■ **YOUR TASK**: Which of the lines below include "agent"? Each one should be copied out.

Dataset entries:

═══

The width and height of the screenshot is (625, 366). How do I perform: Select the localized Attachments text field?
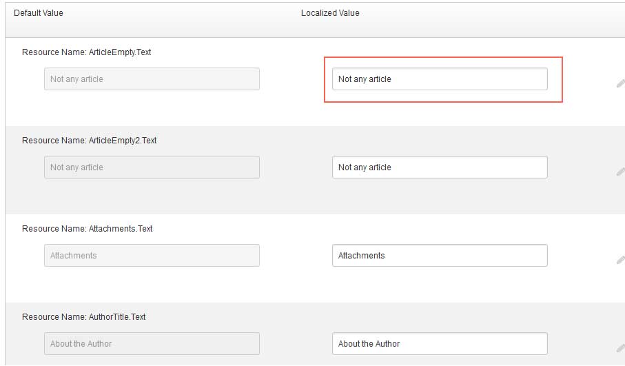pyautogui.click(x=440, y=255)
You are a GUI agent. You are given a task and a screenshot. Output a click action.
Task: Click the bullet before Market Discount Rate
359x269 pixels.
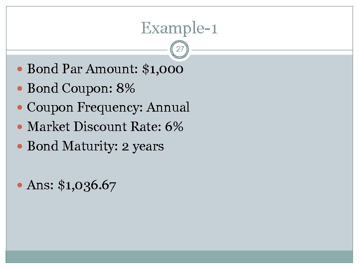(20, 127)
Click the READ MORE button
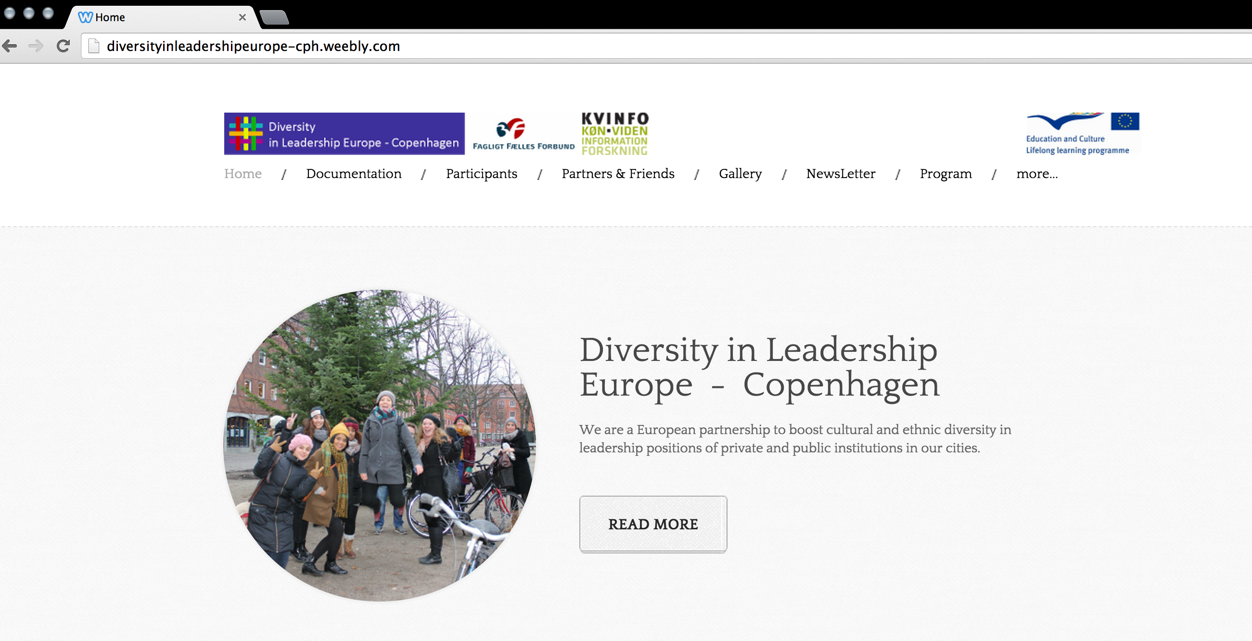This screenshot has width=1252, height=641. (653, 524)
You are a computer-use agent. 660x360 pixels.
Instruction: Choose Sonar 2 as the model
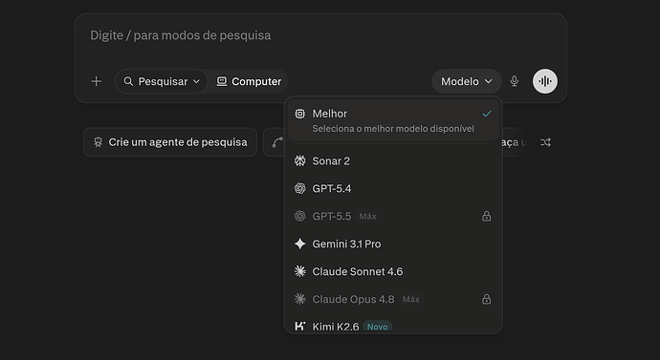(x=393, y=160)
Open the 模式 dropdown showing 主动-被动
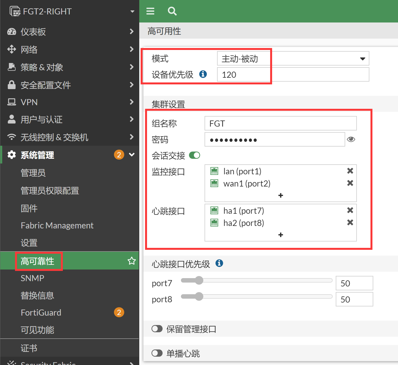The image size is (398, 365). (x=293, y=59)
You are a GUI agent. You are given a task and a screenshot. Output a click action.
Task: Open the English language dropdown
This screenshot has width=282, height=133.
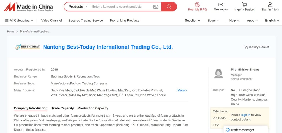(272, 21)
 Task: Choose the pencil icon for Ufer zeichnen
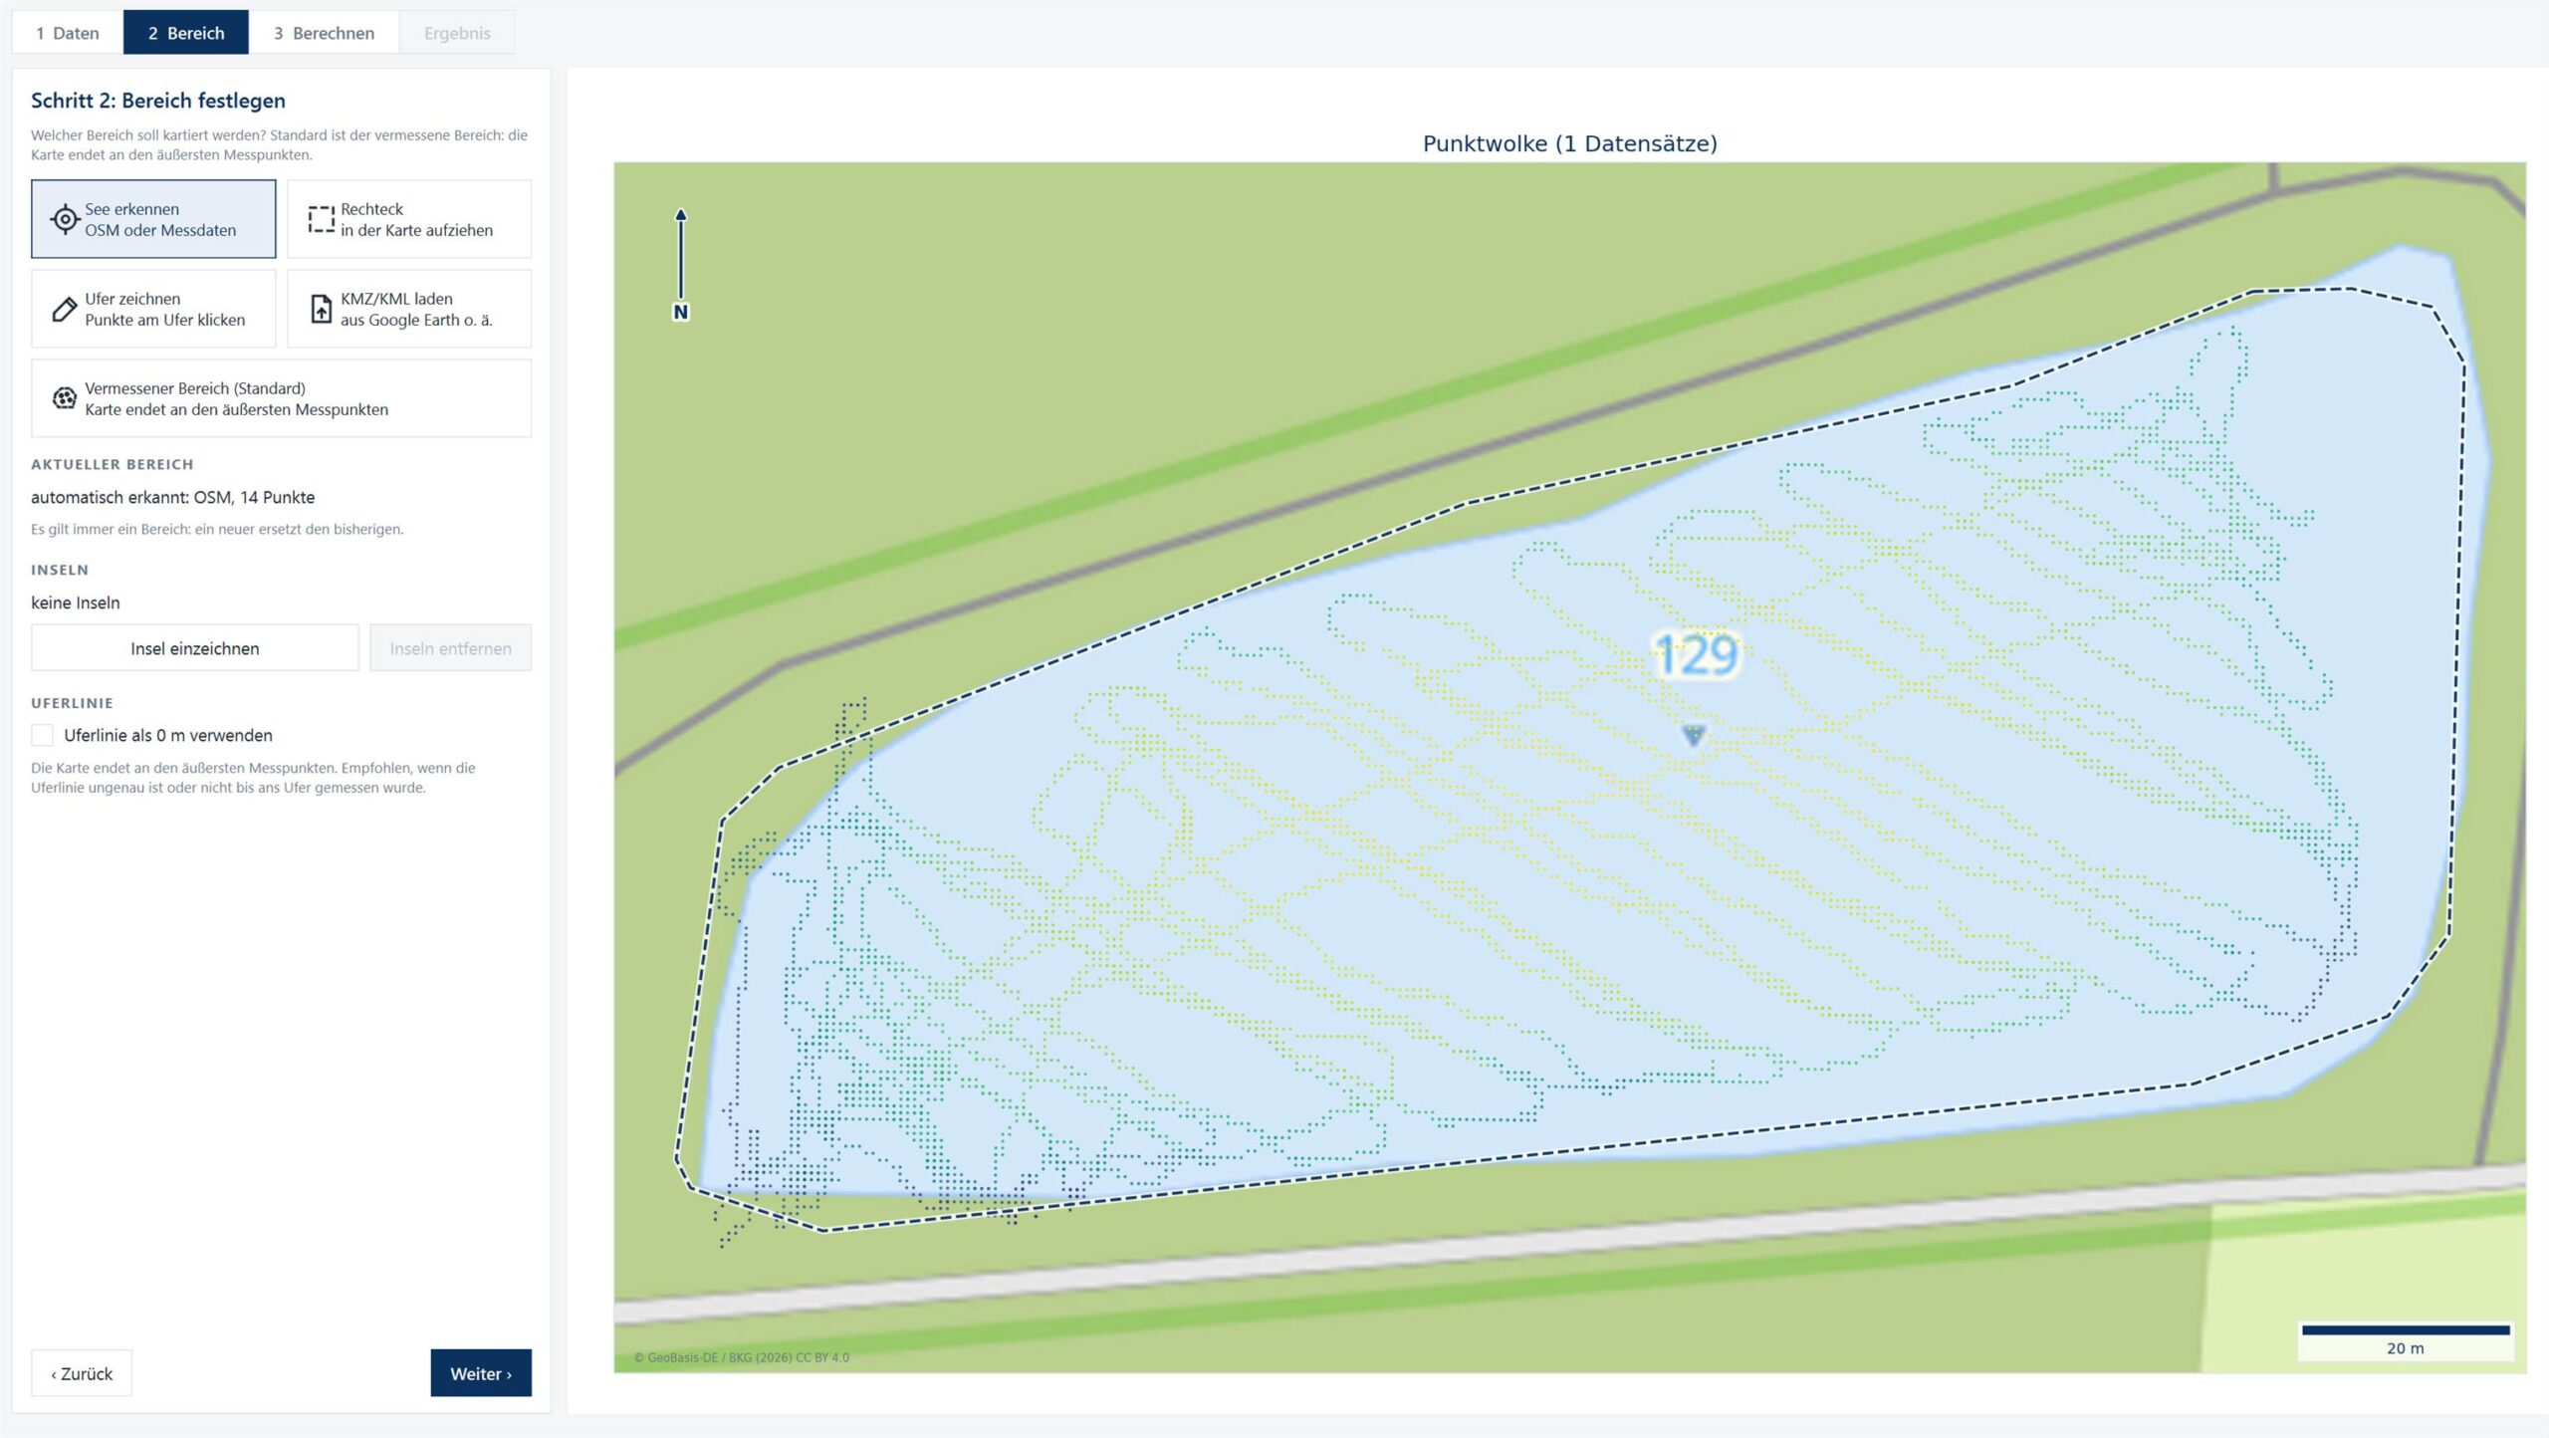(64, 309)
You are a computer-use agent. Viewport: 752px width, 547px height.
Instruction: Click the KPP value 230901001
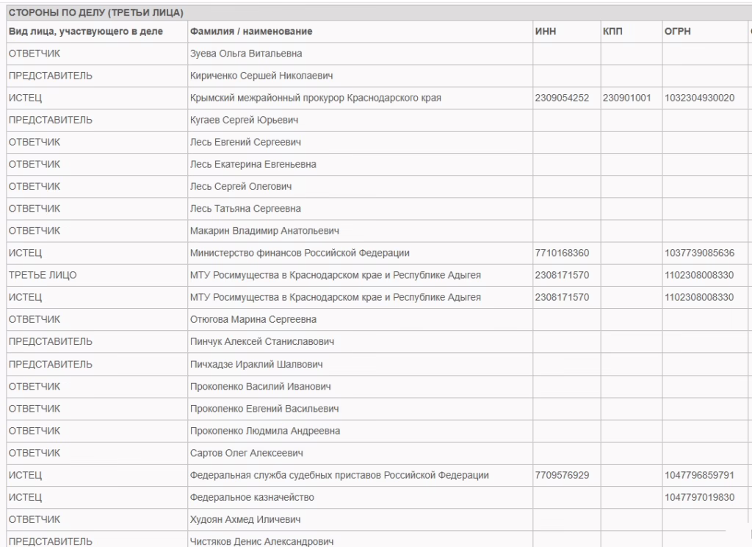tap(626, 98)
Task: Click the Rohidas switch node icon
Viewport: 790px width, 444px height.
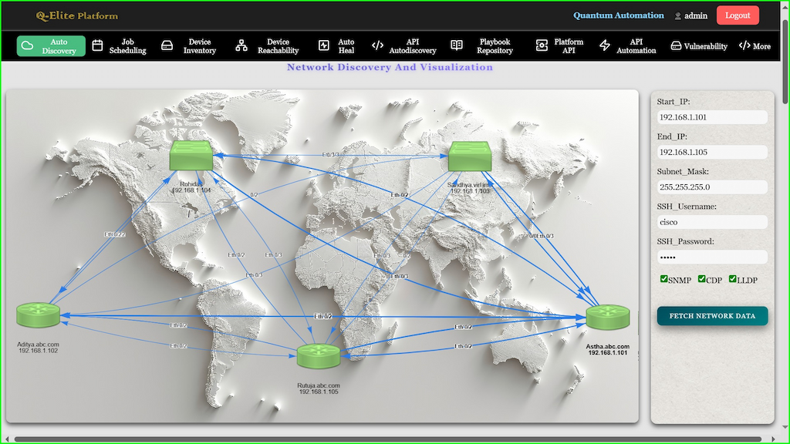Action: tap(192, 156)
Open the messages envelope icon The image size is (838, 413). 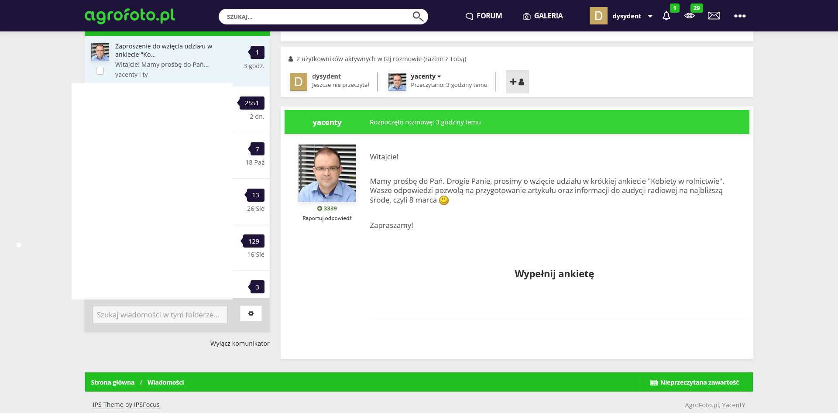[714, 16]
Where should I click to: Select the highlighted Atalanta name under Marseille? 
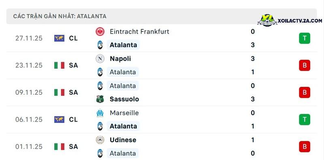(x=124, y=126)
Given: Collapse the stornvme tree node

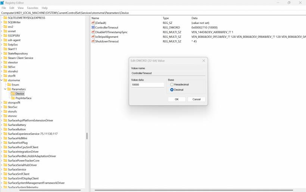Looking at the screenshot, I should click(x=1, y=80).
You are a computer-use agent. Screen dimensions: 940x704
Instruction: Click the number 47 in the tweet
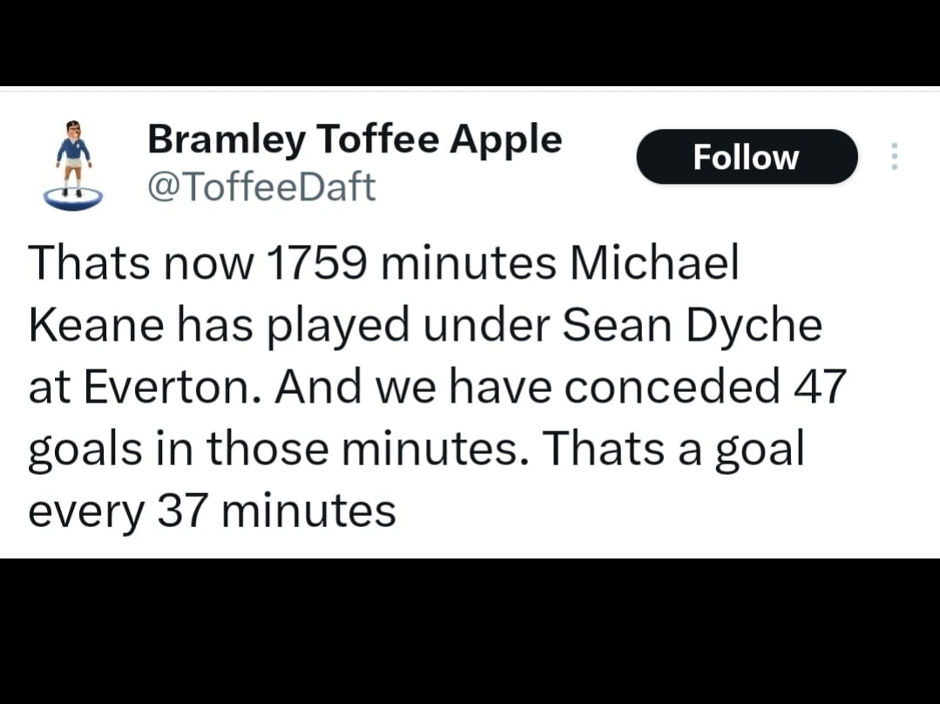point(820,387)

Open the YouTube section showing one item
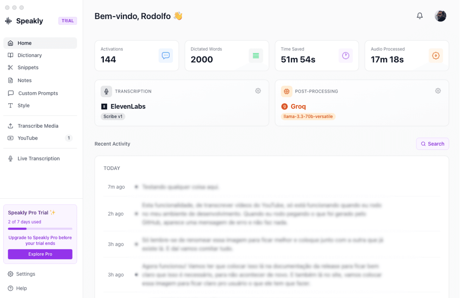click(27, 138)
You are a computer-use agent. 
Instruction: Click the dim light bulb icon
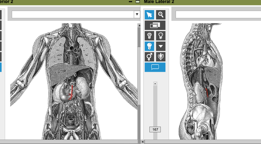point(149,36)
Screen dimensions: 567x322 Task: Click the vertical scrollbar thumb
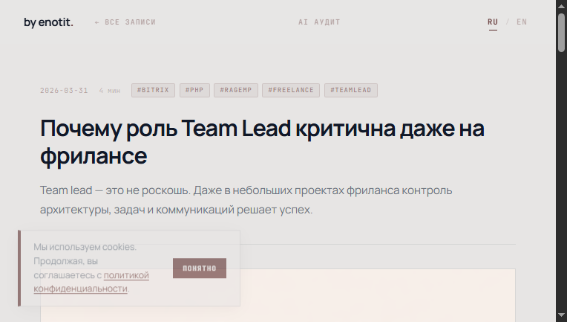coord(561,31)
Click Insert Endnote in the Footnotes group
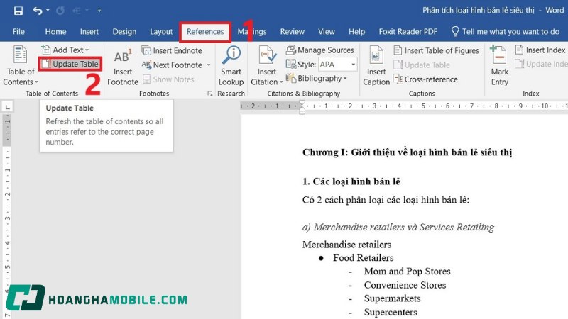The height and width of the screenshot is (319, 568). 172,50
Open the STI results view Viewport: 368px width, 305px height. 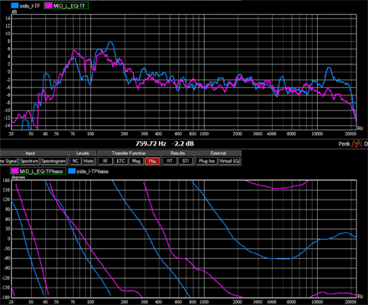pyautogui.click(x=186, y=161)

═══

■ **TASK RESULT**:
You are a GUI agent. You are given a task and a screenshot. Output a click action.
You are a computer-use agent. 660x360 pixels.
You are a GUI agent. You are given a task and a screenshot. Output a click action.
You are a computer-use agent. Viewport: 752px width, 547px height.
You are a computer-use agent. Screen dimensions: 940x704
You are a computer-use agent. 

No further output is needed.